**Set exercise**
Please say what Maradona answered when asked about Paul the Octopus, according to the World Cup column.

-- begin Excerpted passage --

Post by zaidi azizob Thu 15 Jul 2010, 12:17 pm

Thursday July 15, 2010
So who really was the star?
AT YOUR SERVICE
By TAN SRI MOHD SIDEK HASSAN
sidek@pmo.gov.my

The recent World Cup results in South Africa should serve as an eye opener to everyone, especially those in the civil service. In order to shine, one must alter one’s mindset and adapt to changing times.
I AM pretty sure you have just recovered from your World Cup highs and blues, depending on which team you supported at the World Cup. Paul the Octopus has decided to retire, although Spain is keen to host it. Germany has long done its dish of great sells; and yes, when asked about Paul the Octopus, Maradona said, “I prefer sushi.”

Imagine in a game of football, what ultimately caught attention was not Wayne Rooney, or Lionel Messi, or Steven Gerrard and John Terry. Their star powers were not enough for scores! What caught the most attention, eclipsing even Spain the ultimate winners, was Paul the Octopus. An outsider, non-football player (non-human I might add) and an unassuming sage – who had nothing what so ever to do with the game of football – caught everyone’s attention.

Because it brought the much needed excitement in what many said was a disappointing performance by world-class superstars. Herein lie lessons we can learn from, collectively.
Cult status: Paul the Octopus is definitely the most unexpected show stealer in World Cup history. - AP
All too often we are in a game, albeit a job, for so long that we perceive it’s our own to claim and no one else’s. We think of it as our birth right as we are the “indigenous, the bumiputra and the ones with the only right over it”.

We psyche ourselves into believing, even to the point of self-deception, that only WE can do the job. And, an outsider could not survive the pace, or know the rhythm, not the least sing the blues when days are tough.

-- end Excerpted passage --
-- begin Extracted records --

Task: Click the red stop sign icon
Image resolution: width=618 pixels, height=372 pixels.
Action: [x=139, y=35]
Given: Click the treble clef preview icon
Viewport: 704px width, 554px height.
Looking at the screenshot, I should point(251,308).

-- end Extracted records --
-- begin Extracted records --

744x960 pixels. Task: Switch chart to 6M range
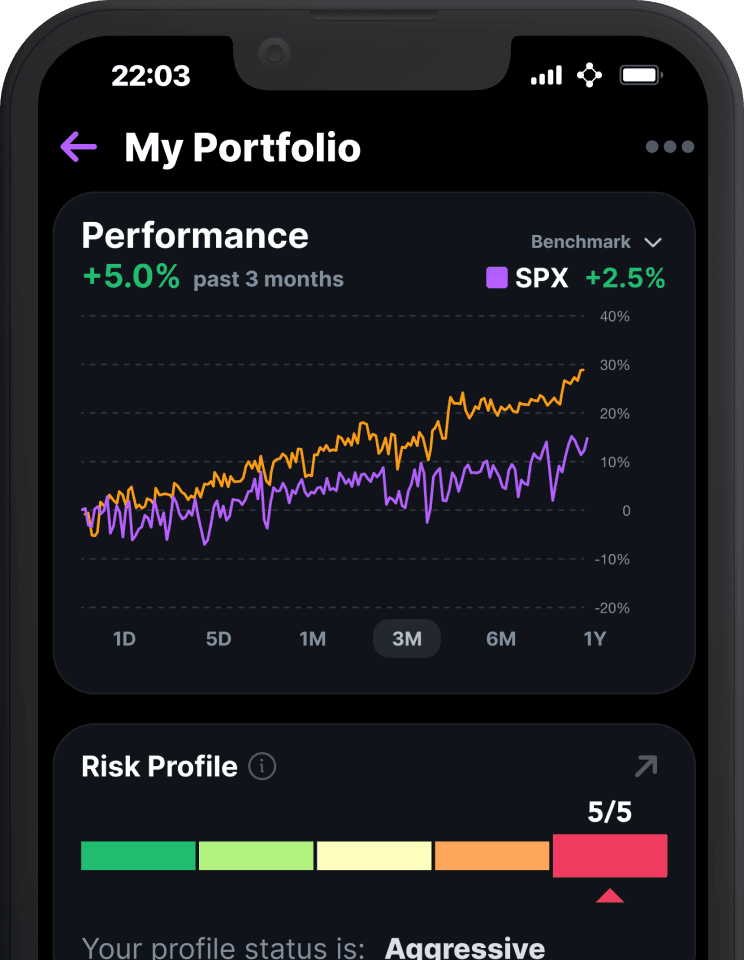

-- end Extracted records --
-- begin Extracted records --

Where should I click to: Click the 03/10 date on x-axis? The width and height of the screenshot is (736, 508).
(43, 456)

-- end Extracted records --

**Result below**
He said, "I prefer sushi."